More focus will be put on East-West connections rather than North-South, with £12 billion spent improving links between Manchester to Liverpool. Almost a quarter of the money saved, £8.3 billion, will be spent on pothole repairs.
HS2 will now connect to London Euston, rather than the Old Oak Common station on the capital’s outskirts. But the Euston development will be overhauled, saving £6.5 billion.
The decision was taken despite protests from Tory advocates for HS2, including Andy Street, the party’s West Midlands Mayor.
Mr Sunak attempted to flip criticism into a political advantage linked to his wider theme of challenging consensus and being honest with the public to deliver in the “long term”.

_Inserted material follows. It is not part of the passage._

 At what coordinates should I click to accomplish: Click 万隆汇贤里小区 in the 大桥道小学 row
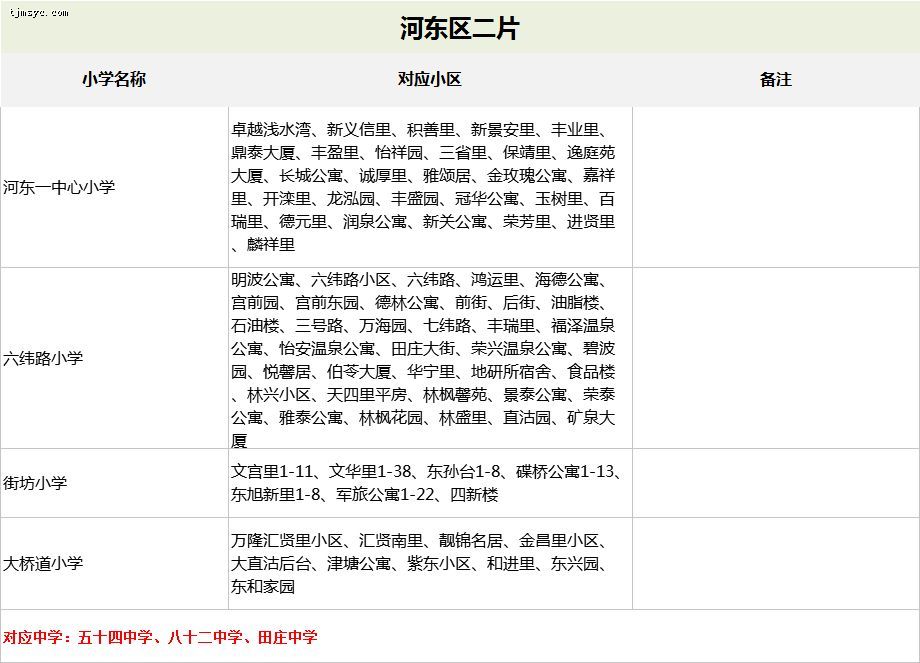[287, 541]
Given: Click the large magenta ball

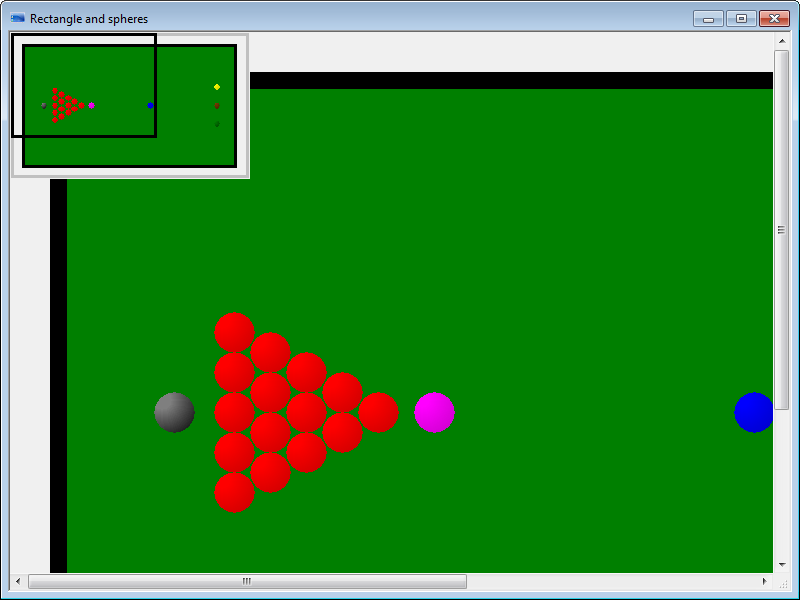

He said: “There will be people I respect, people in our own party, who will oppose it. But there is nothing ambitious about simply pouring more and more money into the wrong project.”
As well as casting himself as a force for change, Mr Sunak attempted to brand Sir Keir Starmer, the Labour leader, as the continuity choice for voters.
Mr Sunak said at one point: “He is the walking definition of the 30-year political status quo I am here to end.”
Sir Keir is expected to respond to the comments at the Labour Party conference in Liverpool, which starts this weekend.
A general election is expected to take place in autumn 2024.
Mr Sunak also grouped the New Labour years of Tony Blair and Gordon Brown with that of his Tory successors: David Cameron, Theresa May, Boris Johnson and Liz Truss.
He said: “We’ve had 30 years of a political system which incentivises the easy decision, not the right one.
“Thirty years of vested interests standing in the way of change. Thirty years of rhetorical ambition which achieves little more than a short-term headline.”
It is rare for a party leader to be so openly critical of predecessors – though the criticism of “vested interests” echoed lines used by Ms Truss in her conference speech last year.
The 30-year reference was a nod to Thatcher, who was forced from office in 1990 and continues to be held up by party loyalists as one of the great Conservative reformers.
There were more explicit references to the former prime minister. Mr Sunak compared his own upbringing to that of Thatcher, calling the Tories “the party of the grocer’s daughter and the pharmacist’s son”.
At another point, the Prime Minister quoted Thatcher to support his argument that he will only make major tax cuts when inflation is brought under control – an approach he said she also took.
He said: “Everything that we want to achieve requires getting inflation under control. Inflation is the biggest destroyer of all – of industry, of jobs, of savings, and of society.
“No policy which puts at risk the defeat of inflation – no matter its short-term attraction – can be right.
“Not my words, but those of Margaret Thatcher: as true now as they were then. I know you want tax cuts, I want them too –and we will deliver them.
“But the best tax cut we can give people right now is to halve inflation and ease the cost of living.”